Quellenauszug:
>>>
Apple fordert von Motorola FRAND-Lizenzen: Ebenso wird sich Google seine Gedanken über einen weiteren Sachverhalt machen müssen, der gestern bekannt wurde. Apple hat nämlich, nachdem die EU Kommission aufgrund des Vorwurf des Missbrauchs Standard-essentieller Patente eine formelle Untersuchung gegen Samsung eingeleitet hat, nun ähnliche Vorwürfe auch gegen Motorola erhoben, wie einem Bericht an die US Börsenaufsicht zu entnehmen ist:

On February 17, 2012, the Company received a letter from the European Commission, Competition Directorate-General, (the ‘Commission’) notifying it that the Commission has received a complaint against Motorola Mobility, Inc. (‘MMI’) by Apple, Inc. (‘Apple’) regarding the enforcement of MMI’s standards-essential patents against Apple allegedly in breach of MMI’s FRAND commitments. Apple’s complaint seeks the Commission’s intervention with respect to standards-essential patents.
<<<
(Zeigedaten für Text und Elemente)
>>>
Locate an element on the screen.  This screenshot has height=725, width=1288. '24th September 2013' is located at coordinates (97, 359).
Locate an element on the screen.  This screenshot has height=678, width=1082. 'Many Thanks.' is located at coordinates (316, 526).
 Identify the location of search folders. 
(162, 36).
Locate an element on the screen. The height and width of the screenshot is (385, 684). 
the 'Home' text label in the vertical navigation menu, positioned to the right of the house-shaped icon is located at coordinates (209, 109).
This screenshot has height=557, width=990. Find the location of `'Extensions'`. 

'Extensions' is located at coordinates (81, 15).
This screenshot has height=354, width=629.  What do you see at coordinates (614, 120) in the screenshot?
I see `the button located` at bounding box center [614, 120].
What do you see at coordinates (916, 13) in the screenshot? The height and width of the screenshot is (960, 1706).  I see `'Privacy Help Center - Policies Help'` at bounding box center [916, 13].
<<<
Gestellte Aufgabe 1: Zitiere aus dem Quellenauszug den Abschnitt von „On February 17, 2012, the“ bis einschließlich „to standards-essential patents.“.
Gestellte Aufgabe 2: An welchem Datum erhielt das Unternehmen laut dem Quellenauszug den Brief der Europäischen Kommission?

Vollständige Antwort 1:
On February 17, 2012, the Company received a letter from the European Commission, Competition Directorate-General, (the ‘Commission’) notifying it that the Commission has received a complaint against Motorola Mobility, Inc. (‘MMI’) by Apple, Inc. (‘Apple’) regarding the enforcement of MMI’s standards-essential patents against Apple allegedly in breach of MMI’s FRAND commitments. Apple’s complaint seeks the Commission’s intervention with respect to standards-essential patents.

Vollständige Antwort 2: Am 17. Februar 2012.